By Karen Muensterman

Many years ago, my family was on a flight to Disney World in Orlando.  I dislike flying and usually listen to music with my eyes closed to distract myself from the idea that I am only 39,000 feet away from a tragic ending.  On this particular flight, however, my three children served as ample distraction, keeping up a constant stream of bubble- gum-scented questions and demanding that I look out the window to see the rapidly receding ground.    

            After we had attained cruising altitude, my seven-year- old daughter, sitting directly behind me, leaned forward and popped a bubble in my ear.

            “Where are the lines?” she demanded.

            “What lines?”  I asked.

            “The ones between the states!” she exclaimed.  “I thought there would be lines, like when you look at a map. But look, there’s no lines at all.”

            I looked through the small, cold pane of glass and realized she was right.  The ground below was dappled in sunlight and shadow, the colors blurring together like a Monet watercolor.  There was nary a line in sight.

            In today’s world, we are very slowly moving away from a view of life where everything has sharply defined boundaries.  The lines between races, cultures and religions are much less defined than they were in centuries past.

In today’s world, men are much more likely to embrace what were once traditional female roles, such as nurturing children, and women are just as likely as men to have demanding careers. In scientific fields like medicine, definitive boundaries are shifting, as states of mental and physical health, and even the stages of life itself, are now acknowledged as existing on a spectrum.  

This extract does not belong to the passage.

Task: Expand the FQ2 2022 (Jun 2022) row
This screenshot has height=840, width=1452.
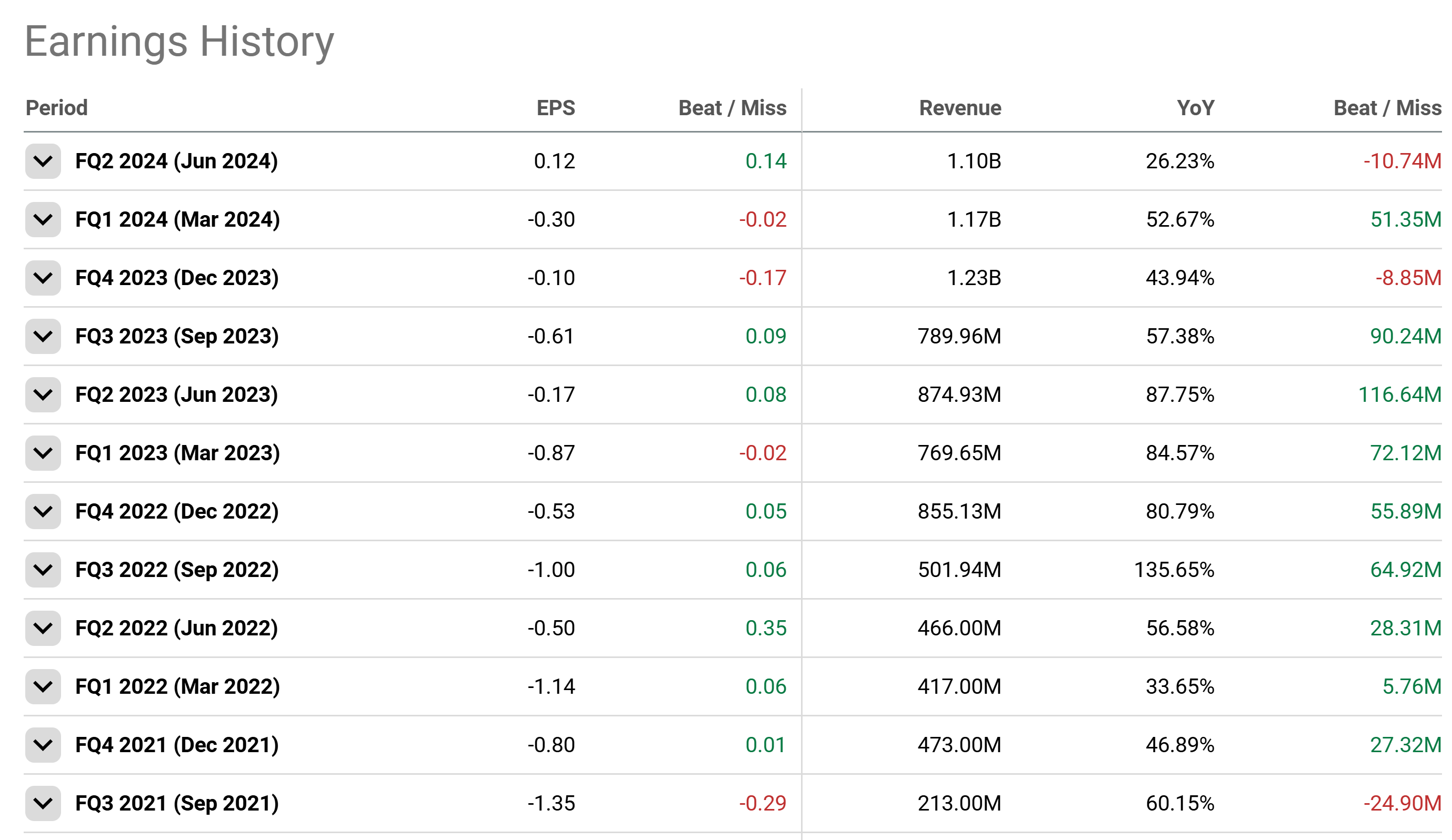Action: (x=43, y=628)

This blurring of lines causes great fear for people who have always operated within themWhen the boundaries in our lives fade, our view of our fellow human beings can expand.Blurring boundaries can increase our compassion and open our eyes to the unity that exits both within and beyond all of our differences. 

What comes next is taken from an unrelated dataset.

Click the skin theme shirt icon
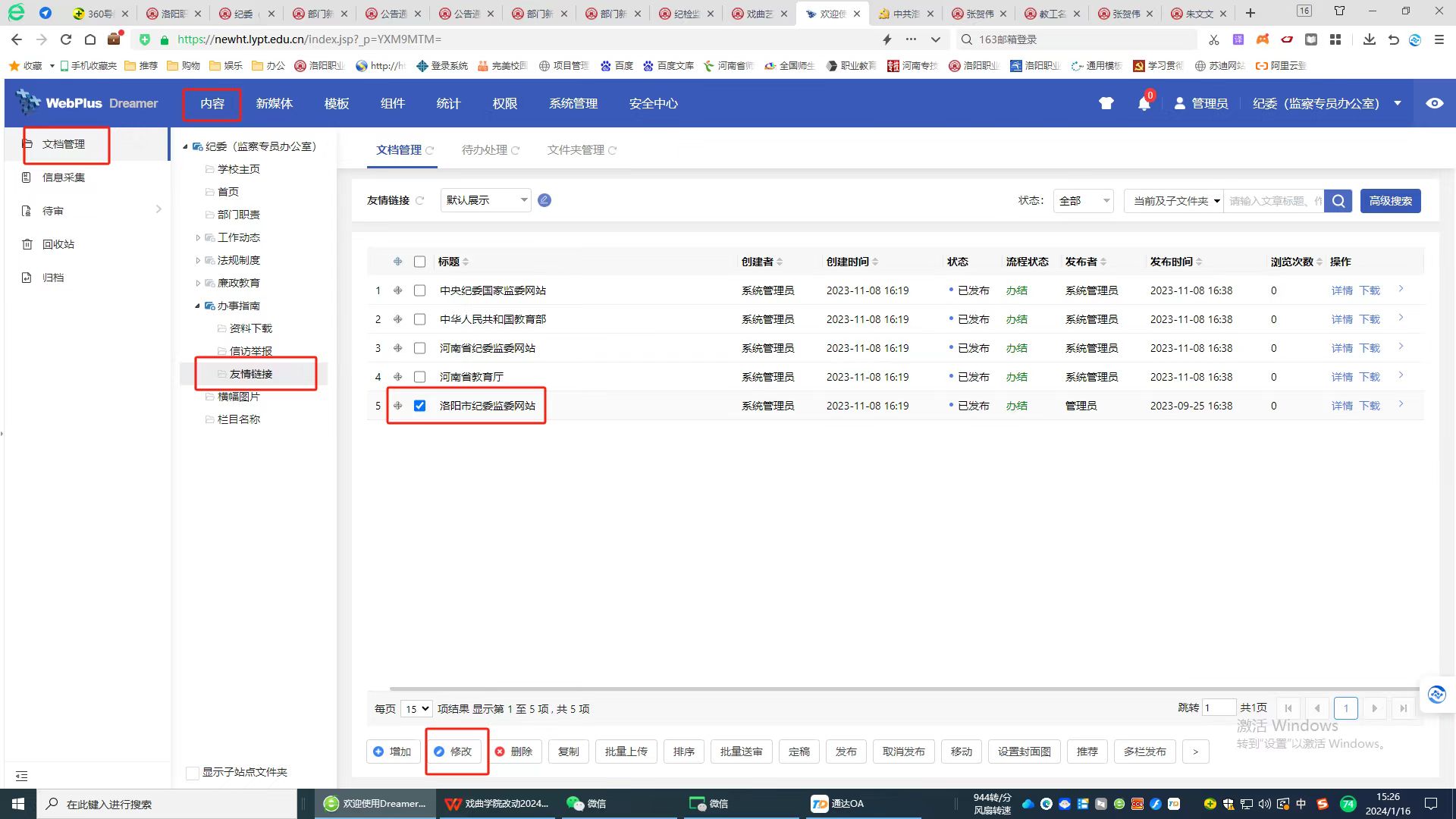 (x=1106, y=104)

In Ephesians 2: 11-22, St. Paul gives us a beautiful vision of Christ as the unifier – the one who, “with his own body, broke down the wall that separated them and kept them enemies,” the one who “abolished the Jewish Law, with its commandments and rules, in order to create out of the two races one new people in union with himself, in this way making peace.”

Someday far into the future, I think humanity will look back on the suffering caused by the lines drawn between races and religions, between countries and cultures, and wonder why it took so long for us to see that we are all sacred beings created by a loving God who rejoices in our differences but loves us all the same. Keeping people firmly separated according to their ethnicity or belief systems might seem to make life easier, but it also causes us to separate ourselves from our shared emotions and our shared humanity. This separation can result in ugly consequences.

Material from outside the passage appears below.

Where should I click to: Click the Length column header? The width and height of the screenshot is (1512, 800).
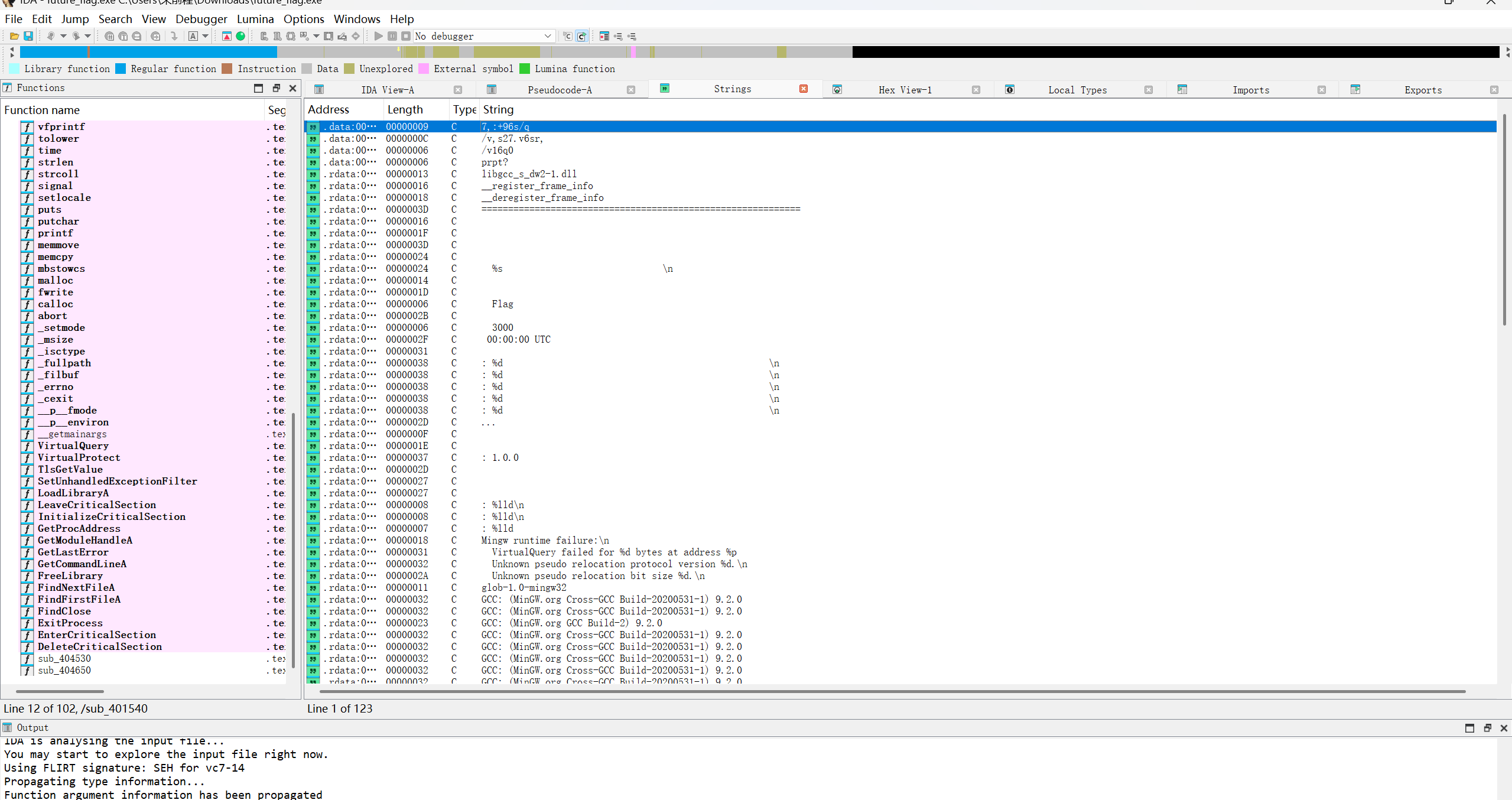405,109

It is almost impossible these days to open a newspaper and not be reminded that humanity is only one nuclear button away from a sudden tragic ending. In times of fear, it is natural for us to try to reinforce our barriers, but St. Paul reminds us that our salvation does not lie in reinforcing the walls between us, but in bringing them down.

In this new year, as we continue to move farther into the idea of all of life being interconnected, may we remember these words from St. Paul: “In union with Him, you too are being built, together with all the others, into a place where God lives through his Spirit.” (Ephesians 2:22)

May the Spirit of God, which transcends all boundaries, move us beyond our fears and above our prejudices, so that we might all attain, even for just a moment, a glorious God’s eye view.